*Assigned task:* For every line in the data below that contains "computer", copy the line.

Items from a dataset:
___
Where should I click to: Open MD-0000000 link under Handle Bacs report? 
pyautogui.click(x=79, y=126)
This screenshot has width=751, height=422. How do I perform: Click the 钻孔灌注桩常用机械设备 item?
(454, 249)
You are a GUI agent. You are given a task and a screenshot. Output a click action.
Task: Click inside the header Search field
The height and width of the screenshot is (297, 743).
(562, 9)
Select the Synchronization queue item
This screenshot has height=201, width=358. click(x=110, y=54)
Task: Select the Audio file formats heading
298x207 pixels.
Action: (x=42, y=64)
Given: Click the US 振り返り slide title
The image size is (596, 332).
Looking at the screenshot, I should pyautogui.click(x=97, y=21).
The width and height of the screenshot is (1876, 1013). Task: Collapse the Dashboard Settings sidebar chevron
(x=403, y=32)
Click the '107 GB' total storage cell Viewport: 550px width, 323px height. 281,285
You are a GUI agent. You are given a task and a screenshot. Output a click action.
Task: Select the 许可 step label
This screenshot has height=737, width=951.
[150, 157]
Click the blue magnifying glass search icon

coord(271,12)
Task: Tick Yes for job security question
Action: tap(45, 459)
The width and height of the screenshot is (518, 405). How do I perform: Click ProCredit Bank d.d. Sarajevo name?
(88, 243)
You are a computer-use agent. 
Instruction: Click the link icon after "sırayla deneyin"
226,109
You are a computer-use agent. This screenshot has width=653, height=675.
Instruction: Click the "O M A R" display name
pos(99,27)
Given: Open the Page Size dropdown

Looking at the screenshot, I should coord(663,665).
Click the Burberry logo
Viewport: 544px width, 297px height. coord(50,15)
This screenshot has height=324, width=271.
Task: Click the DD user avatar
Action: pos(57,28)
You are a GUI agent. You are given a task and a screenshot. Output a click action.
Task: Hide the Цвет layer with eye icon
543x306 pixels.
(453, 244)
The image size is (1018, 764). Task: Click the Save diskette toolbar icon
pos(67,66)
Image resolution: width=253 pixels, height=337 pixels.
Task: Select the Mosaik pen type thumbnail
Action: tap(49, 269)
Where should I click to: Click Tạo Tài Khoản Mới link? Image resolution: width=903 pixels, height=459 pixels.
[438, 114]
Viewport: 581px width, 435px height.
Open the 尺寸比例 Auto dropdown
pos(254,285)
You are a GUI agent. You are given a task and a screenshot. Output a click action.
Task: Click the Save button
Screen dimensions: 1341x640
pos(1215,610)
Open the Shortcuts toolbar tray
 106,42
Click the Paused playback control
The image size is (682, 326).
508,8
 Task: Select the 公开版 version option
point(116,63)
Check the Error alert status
___
*Written answer:*
You are a computer-use agent. 
You are a computer-use agent. This screenshot has width=653, height=675.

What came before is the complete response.